On July 6, 2022, Jones re-signed with the Bulls on a two-year, $6.6 million contract.

On June 21, 2023, Jones declined his $3.36 million player option to become a free agent.

===Dallas Mavericks (2023–2024)===
On August 18, 2023, Jones signed with the Dallas Mavericks. He made his debut for the Mavericks on October 25, 2023, in a 126–119 win over the San Antonio Spurs. Jones' time with the Mavericks marked a significant chapter in his career. Although initially coming off the bench, he earned a spot in the starting lineup later in the season due to his elite defensive play and impact on the court. During the playoffs, Jones' defense, athleticism and hustle were instrumental in several critical games, where his shot-blocking, perimeter defense and rebounding helped the Mavericks reach the NBA Finals. During this run, he primarily guarded the opposing team's best player, including Paul George, Shai Gilgeous-Alexander, and Anthony Edwards. Jones continued to improve his offensive game as well, showing flashes of increased confidence with his outside shot and becoming a reliable cutter to the basket. His presence helped solidify the Mavericks' rotation, and this season is considered the most impactful stretch of his NBA career. He helped the Mavericks reach the NBA Finals, but they lost to the Boston Celtics in five games.

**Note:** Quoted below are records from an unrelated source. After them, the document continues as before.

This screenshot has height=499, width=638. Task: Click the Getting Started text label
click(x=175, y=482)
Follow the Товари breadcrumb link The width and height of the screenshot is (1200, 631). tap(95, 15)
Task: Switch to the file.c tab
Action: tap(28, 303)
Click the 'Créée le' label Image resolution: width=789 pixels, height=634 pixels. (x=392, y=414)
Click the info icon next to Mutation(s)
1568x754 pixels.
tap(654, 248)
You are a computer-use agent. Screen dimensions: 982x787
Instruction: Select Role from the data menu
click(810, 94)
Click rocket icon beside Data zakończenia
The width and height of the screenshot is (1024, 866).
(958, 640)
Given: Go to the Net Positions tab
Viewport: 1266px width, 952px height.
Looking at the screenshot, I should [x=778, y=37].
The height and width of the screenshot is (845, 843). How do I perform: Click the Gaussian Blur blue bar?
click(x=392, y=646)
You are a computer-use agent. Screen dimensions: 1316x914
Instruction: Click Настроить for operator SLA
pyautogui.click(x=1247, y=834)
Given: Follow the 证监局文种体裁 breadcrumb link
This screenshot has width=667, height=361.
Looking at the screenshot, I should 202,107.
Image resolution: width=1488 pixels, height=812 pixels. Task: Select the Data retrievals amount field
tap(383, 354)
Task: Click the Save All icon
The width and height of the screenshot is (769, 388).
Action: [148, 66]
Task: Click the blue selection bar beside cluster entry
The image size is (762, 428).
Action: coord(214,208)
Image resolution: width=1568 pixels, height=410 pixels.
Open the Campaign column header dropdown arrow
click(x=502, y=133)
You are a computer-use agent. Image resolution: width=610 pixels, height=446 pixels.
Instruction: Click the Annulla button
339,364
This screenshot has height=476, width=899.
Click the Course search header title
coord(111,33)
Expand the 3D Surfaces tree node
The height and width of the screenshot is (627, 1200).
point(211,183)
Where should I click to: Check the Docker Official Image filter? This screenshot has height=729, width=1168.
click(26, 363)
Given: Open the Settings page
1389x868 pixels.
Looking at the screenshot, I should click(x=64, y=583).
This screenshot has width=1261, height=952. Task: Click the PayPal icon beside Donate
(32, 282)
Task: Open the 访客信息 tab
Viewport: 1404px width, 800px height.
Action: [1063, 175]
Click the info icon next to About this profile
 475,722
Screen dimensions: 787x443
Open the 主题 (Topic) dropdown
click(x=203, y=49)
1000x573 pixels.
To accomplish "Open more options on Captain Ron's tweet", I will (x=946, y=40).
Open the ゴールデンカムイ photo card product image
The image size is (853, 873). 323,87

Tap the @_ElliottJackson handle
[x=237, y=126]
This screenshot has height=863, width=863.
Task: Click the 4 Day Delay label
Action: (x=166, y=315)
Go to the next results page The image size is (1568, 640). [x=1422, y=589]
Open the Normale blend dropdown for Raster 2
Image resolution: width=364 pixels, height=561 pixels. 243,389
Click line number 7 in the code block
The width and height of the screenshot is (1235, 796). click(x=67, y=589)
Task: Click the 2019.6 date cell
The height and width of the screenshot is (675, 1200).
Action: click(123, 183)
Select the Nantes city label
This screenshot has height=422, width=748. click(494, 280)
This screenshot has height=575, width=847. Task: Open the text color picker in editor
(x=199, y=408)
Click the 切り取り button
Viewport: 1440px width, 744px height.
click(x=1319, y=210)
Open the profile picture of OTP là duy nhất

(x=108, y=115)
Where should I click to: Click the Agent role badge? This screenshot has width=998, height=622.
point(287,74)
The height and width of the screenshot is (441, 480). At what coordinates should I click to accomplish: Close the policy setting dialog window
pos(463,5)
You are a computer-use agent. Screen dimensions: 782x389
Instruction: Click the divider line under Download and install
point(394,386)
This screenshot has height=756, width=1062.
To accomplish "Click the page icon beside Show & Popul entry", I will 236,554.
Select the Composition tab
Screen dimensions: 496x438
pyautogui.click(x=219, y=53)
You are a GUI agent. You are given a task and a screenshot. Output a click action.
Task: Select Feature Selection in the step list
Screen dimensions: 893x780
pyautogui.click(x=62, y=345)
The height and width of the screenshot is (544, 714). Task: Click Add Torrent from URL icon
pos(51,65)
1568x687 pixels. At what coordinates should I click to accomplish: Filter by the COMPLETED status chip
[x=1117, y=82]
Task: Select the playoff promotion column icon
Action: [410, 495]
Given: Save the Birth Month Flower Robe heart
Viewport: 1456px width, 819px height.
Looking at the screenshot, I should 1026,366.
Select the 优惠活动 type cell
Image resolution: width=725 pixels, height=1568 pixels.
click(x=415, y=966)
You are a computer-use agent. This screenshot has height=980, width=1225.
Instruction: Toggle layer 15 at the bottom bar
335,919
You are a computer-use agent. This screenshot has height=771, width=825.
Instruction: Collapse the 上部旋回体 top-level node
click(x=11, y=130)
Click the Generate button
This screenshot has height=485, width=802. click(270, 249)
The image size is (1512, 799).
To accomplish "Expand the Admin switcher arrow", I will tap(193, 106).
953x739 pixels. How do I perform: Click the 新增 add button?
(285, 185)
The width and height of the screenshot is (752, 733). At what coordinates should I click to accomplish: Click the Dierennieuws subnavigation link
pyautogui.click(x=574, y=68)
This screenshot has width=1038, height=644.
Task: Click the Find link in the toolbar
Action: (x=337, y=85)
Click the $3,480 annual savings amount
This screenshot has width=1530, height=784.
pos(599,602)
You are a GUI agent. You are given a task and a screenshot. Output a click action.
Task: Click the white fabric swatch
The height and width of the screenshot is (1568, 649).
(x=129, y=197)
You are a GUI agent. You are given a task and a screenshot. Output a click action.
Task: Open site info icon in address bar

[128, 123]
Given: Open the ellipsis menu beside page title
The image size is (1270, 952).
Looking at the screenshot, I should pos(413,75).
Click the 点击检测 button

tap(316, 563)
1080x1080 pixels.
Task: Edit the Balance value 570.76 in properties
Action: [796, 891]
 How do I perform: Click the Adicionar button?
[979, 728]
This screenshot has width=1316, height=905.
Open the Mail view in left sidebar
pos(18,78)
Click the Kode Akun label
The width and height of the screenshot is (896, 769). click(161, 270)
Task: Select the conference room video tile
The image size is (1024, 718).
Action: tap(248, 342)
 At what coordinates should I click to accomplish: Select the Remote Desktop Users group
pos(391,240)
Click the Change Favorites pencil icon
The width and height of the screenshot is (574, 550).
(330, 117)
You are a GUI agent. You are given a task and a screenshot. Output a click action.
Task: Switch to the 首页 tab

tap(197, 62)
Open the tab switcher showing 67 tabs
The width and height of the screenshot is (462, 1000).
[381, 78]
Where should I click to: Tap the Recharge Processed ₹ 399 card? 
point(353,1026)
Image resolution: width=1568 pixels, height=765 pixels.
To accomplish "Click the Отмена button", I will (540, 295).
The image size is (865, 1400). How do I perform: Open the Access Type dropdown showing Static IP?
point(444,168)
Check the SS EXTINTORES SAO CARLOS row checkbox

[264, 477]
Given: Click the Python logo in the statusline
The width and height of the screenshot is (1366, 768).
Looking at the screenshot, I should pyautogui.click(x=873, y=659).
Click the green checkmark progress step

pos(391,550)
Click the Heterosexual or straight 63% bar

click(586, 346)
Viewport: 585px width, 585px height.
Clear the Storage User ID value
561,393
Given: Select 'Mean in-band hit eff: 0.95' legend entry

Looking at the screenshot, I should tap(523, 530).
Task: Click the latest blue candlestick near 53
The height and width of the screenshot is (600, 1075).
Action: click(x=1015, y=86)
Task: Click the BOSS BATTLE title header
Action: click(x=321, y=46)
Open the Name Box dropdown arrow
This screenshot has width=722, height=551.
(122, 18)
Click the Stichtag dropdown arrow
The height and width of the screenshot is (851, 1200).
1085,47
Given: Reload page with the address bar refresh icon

===Los Angeles Clippers (2024–present)===
On July 10, 2024, Jones signed a three-year, $30 million contract with the Los Angeles Clippers. He made 77 appearances (55 starts) for Los Angeles during the 2024–25 NBA season, averaging 10.1 points, 3.4 rebounds, and 0.8 assists.

On November 17, 2025, Jones was ruled out for at least six weeks after being diagnosed with a sprained MCL in his right knee. Upon returning from injury, he made four appearances off of the bench, having previously started the first 13 games of the season. On January 4, 2026, Jones was ruled out for another six weeks after being diagnosed with a Grade 2 MCL sprained in the same knee.

==Career statistics==

===NBA===
====Regular season====

| Year | Team | GP | GS | MPG | FG% | 3P% | FT% | RPG | APG | SPG | BPG | PPG |
| 2016–17 | Phoenix | 32 | 8 | 17.0 | .562 | .273 | .707 | 2.5 | .4 | .4 | .4 | 5.3 |
| 2017–18 | Phoenix | 6 | 0 | 5.5 | .500 | .000 | .833 | .7 | .5 | .2 | .7 | 1.5 |
| Miami | 14 | 8 | 15.2 | .388 | .188 | .611 | 2.4 | .4 | .2 | .6 | 3.7 |
| 2018–19 | Miami | 60 | 14 | 19.2 | .494 | .308 | .607 | 4.0 | .6 | .8 | .7 | 7.0 |
| 2019–20 | Miami | 59 | 16 | 23.3 | .527 | .280 | .772 | 3.9 | 1.1 | 1.0 | .6 | 8.5 |
| 2020–21 | Portland | 58 | 43 | 22.7 | .484 | .316 | .648 | 3.5 | .8 | .6 | .9 | 6.8 |
| 2021–22 | Chicago | 51 | 8 | 17.6 | .538 | .328 | .800 | 3.3 | .6 | .5 | .6 | 5.6 |
| 2022–23 | Chicago | 64 | 0 | 14.0 | .500 | .338 | .738 | 2.4 | .5 | .5 | .6 | 5.0 |
| 2023–24 | Dallas | 76 | 66 | 23.5 | .483 | .343 | .713 | 3.3 | 1.0 | .7 | .7 | 8.6 |
| 2024–25 | L.A. Clippers | 77 | 55 | 24.3 | .526 | .356 | .703 | 3.4 | .8 | 1.0 | .4 | 10.1 |
| 2025–26 | L.A. Clippers | 50 | 45 | 27.0 | .499 | .359 | .763 | 3.5 | 1.4 | .9 | 1.0 | 10.1 |
| Career |  | 547 | 263 | 20.9 | .506 | .330 | .712 | 3.3 | .8 | .7 | .7 | 7.5 |

====Playoffs====

| Year | Team | GP | GS | MPG | FG% | 3P% | FT% | RPG | APG | SPG | BPG | PPG |
|---|---|---|---|---|---|---|---|---|---|---|---|---|
| 2020 | Miami | 15 | 0 | 6.5 | .471 | .444 | .400 | .8 | .5 | .4 | .3 | 1.5 |
| 2021 | Portland | 2 | 0 | 5.0 | .400 | .000 | — | .0 | .0 | .5 | .0 | 2.0 |
| 2022 | Chicago | 5 | 0 | 11.8 | .412 | .273 | .667 | 1.4 | .4 | .2 | .0 | 3.8 |
| 2024 | Dallas | 22* | 22* | 29.4 | .481 | .369 | .733 | 3.5 | 1.2 | .5 | 1.0 | 9.1 |
| 2025 | L.A. Clippers | 7 | 1 | 18.4 | .438 | .300 | .375 | 1.9 | .3 | .6 | 1.3 | 7.3 |
| Career |  | 51 | 23 | 18.5 | .466 | .346 | .630 | 2.1 | .7 | .5 | .7 | 5.8 |

===College===

| Year | Team | GP | GS | MPG | FG% | 3P% | FT% | RPG | APG | SPG | BPG | PPG |
|---|---|---|---|---|---|---|---|---|---|---|---|---|
| 2015–16 | UNLV | 30 | 15 | 21.5 | .589 | .205 | .594 | 4.5 | .8 | .9 | 1.3 | 11.5 |

==Personal life==
Jones has one brother and two sisters.

In January 2023, Jones became engaged to his girlfriend during the Bulls' trip to Paris to play the Detroit Pistons.